▶ [PAGE TEXT]:

Neoclassical Hanukkah Lamp (Hanukiah)
This finely wrought Hanukkah lamp was produced by a master silversmith for a patriotic Jewish consumer.
Franz Kaltenmacher
- Moravia 1807|
This elegant Hanukkah menorah was produced in Brno, Moravia (today the Czech Republic) by master silversmith Franz Kaltenmacher. Kaltenmacher was among a handful of Austro-Hungarian silversmiths who worked almost exclusively for Jewish patrons, providing ritual silver pieces for the synagogue and home. Kaltenmacher's career illustrates the common phenomenon of Jews commissioning silver objects from Christian workshops throughout Europe as a result of Jewish exclusion from craft guilds.

▶ [Data for locating words and elements]:
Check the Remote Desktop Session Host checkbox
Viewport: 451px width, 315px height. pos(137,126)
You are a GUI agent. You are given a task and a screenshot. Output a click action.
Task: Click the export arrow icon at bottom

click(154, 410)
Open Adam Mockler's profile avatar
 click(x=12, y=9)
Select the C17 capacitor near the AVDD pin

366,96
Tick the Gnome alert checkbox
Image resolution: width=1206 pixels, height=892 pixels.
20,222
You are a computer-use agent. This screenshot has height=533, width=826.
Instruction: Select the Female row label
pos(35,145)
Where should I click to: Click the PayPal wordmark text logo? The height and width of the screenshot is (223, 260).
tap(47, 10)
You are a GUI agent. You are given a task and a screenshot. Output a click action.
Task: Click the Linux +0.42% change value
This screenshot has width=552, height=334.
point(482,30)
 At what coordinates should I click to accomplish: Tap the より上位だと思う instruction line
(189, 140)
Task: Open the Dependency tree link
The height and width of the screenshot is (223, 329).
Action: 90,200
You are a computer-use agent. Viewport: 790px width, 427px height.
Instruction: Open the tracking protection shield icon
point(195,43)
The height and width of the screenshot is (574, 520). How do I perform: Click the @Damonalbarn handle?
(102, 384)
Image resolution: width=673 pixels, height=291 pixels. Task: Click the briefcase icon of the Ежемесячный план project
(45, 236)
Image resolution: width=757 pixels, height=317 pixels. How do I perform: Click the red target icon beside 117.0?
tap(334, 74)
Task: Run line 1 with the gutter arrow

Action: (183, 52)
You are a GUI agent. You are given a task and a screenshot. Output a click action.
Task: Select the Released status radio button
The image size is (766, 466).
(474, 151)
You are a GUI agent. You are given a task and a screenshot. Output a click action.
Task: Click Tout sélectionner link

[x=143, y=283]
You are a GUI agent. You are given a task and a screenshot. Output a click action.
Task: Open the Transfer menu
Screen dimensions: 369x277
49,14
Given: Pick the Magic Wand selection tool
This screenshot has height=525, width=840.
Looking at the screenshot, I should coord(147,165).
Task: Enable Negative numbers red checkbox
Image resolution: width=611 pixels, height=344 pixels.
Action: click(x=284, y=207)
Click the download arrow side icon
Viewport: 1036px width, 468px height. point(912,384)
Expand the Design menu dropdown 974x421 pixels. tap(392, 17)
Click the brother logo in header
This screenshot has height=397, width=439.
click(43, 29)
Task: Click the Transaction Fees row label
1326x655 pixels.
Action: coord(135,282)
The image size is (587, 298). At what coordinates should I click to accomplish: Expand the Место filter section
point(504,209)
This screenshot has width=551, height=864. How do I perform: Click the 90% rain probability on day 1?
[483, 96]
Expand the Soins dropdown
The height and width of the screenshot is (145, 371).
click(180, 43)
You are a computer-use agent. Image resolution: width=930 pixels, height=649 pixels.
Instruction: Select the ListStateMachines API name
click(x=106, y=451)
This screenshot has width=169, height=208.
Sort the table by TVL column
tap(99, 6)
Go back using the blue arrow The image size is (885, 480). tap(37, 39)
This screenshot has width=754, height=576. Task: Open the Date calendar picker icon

▶ [EXERCISES]:
1. In the Hanukkah lamp description, in which city was the menorah produced?
2. Retype the passage of the Hanukkah lamp description from "Neoclassical Hanukkah Lamp" to "from craft guilds.".

▶ [ANSWERS IN ORDER]:
1. Brno, Moravia (today the Czech Republic).

2.
Neoclassical Hanukkah Lamp (Hanukiah)
This finely wrought Hanukkah lamp was produced by a master silversmith for a patriotic Jewish consumer.
Franz Kaltenmacher
- Moravia 1807|
This elegant Hanukkah menorah was produced in Brno, Moravia (today the Czech Republic) by master silversmith Franz Kaltenmacher. Kaltenmacher was among a handful of Austro-Hungarian silversmiths who worked almost exclusively for Jewish patrons, providing ritual silver pieces for the synagogue and home. Kaltenmacher's career illustrates the common phenomenon of Jews commissioning silver objects from Christian workshops throughout Europe as a result of Jewish exclusion from craft guilds.